With that information, the Manager can update feature_list.json:
- if a PR is
ready to integrate, mark the task as ready - if a PR
needs changes, send feedback to the worker that created it - if integrating one PR creates a conflict for another, ask that worker to update against
main - if a task was blocked by a dependency that is now integrated, launch a new worker thread in a worktree
The full loop becomes:
- The Manager reads the state.
- It launches workers only for unblocked tasks.
- Each worker works in its own worktree and opens a PR.
- The reviewer checks the PR and leaves a signal.
- The Manager reacts to that signal.
- The worker fixes issues if needed.
- The Manager integrates the change if you automated that step, or asks for human approval before merging.
- When a dependency is resolved, the Manager launches the next unblocked tasks.
That is the loop.
Where humans still belong
The temptation with these tools is to automate everything: let the agent write, review, merge, and deploy without anyone looking.
Technically, you can push in that direction.
In practice, I do not think it is the right default.
Humans still matter in the parts where judgment matters:
- choosing the solution or architecture
- giving final approval before code reaches the main branch
- deciding whether a detected issue is actually critical
- validating whether the feature makes sense for users, beyond passing tests
The point is not to remove the developer from the process.
The point is to remove the repetitive coordination work, so the developer can spend more time on design, review, and decisions.
The limits are still there
This does not make agents magically reliable.
They keep the same limitations, just inside a more structured environment.
If you are not careful, the failure modes are obvious:
- If the task is poorly defined, the agent may implement the wrong thing very efficiently.
- If tests are weak, the system will accept weak solutions.
- If dependencies are poorly modeled, the Manager will parallelize tasks that should not run in parallel.
- If you do not observe what is happening, agents can burn tokens without making real progress.
- If contexts are not separated, each thread becomes noisy very quickly.
That is why I prefer thinking about this as workflow design, not agent autonomy.
Full autonomy sounds nice in a demo.
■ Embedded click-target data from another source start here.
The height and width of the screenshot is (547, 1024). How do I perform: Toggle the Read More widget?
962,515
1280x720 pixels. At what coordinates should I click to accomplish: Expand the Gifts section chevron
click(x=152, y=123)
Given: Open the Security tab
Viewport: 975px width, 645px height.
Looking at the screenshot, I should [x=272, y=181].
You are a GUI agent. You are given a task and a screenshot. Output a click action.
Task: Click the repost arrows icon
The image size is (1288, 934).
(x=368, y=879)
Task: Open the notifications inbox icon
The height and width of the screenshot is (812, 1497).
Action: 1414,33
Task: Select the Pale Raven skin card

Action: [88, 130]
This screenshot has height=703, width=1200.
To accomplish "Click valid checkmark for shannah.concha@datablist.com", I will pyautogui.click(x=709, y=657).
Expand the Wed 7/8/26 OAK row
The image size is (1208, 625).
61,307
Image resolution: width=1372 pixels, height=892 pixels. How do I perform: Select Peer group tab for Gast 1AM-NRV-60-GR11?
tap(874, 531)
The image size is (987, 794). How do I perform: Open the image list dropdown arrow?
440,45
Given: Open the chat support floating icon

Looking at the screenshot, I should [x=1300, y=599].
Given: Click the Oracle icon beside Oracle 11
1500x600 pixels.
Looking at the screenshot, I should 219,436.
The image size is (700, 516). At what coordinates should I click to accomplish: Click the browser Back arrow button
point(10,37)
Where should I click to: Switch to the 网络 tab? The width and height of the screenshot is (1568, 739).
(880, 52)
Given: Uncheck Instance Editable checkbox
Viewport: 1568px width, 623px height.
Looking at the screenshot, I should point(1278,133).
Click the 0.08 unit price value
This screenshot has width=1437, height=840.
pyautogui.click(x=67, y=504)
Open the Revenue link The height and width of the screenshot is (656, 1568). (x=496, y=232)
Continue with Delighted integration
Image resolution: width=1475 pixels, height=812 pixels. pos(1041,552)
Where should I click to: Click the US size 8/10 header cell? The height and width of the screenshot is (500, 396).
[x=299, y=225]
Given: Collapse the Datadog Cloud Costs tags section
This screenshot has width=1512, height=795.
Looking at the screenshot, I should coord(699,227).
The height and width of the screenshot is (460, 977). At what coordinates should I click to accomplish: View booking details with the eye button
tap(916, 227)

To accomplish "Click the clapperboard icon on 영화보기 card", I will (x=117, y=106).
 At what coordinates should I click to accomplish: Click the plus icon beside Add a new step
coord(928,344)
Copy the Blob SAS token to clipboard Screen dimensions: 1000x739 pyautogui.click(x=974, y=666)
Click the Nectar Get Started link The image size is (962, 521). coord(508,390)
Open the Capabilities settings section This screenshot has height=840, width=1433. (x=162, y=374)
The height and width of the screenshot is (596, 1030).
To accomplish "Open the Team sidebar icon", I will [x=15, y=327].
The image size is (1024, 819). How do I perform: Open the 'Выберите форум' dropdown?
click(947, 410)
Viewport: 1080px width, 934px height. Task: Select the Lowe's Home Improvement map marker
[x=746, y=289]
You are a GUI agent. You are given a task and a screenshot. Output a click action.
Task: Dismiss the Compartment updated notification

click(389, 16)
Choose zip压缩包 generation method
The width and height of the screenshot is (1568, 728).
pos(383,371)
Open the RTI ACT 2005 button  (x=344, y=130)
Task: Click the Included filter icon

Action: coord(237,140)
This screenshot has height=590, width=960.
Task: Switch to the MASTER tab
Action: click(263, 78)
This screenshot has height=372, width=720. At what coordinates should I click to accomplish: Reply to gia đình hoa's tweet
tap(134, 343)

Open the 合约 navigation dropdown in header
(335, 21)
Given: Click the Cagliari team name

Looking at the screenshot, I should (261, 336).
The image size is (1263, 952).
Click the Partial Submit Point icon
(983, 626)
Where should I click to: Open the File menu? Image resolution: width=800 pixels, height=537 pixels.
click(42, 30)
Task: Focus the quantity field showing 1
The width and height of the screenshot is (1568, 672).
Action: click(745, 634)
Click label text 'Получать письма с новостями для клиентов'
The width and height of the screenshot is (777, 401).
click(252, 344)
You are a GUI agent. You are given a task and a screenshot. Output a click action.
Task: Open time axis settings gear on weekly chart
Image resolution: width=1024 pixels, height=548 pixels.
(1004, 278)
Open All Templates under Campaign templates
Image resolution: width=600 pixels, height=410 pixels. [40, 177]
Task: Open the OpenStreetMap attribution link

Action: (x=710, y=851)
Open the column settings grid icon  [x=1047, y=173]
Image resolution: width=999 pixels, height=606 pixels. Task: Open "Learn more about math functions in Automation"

In real development work, control and observability matter much more.
A minimal checklist
If you want to build a loop like this, start small:
- Define a simple source of tasks: an issue, a backlog, a Markdown file, or a JSON file.
- Split roles into different Codex threads: one Manager and the Workers you need.
- Ask Codex to launch each worker in a Git Worktree.
- Make every worker deliver through a Pull Request, never direct commits to
main. - Create a PR Reviewer thread with a heartbeat that reviews open PRs and leaves clear signals.
- Create a Manager heartbeat that forwards reviewer comments to the correct worker.
- Use explicit states for tasks:
pending,in_progress,review,blocked,done. - Use automated checks before accepting work: tests, lint, typecheck, build.
- Decide which steps require your approval.
With that structure, you are no longer using AI as just a chat box.
You are building a system that can start, fail, receive feedback, recover, and continue.
The point is control
Programming with AI is not about finding a magic prompt.
It is about designing the system around the tool.
Current models can already generate useful code. The real difference is how you organize the work around them: isolated workspaces, review loops, dependency management, validation, and human control points.
That is why I think Loop Engineering is a useful label.
Not because it is a revolutionary idea invented yesterday, but because it points at the part that actually matters:
how to take a task from an initial idea to integrated code in a way that is controlled, observable, and repeatable.
And honestly, we are still very early there.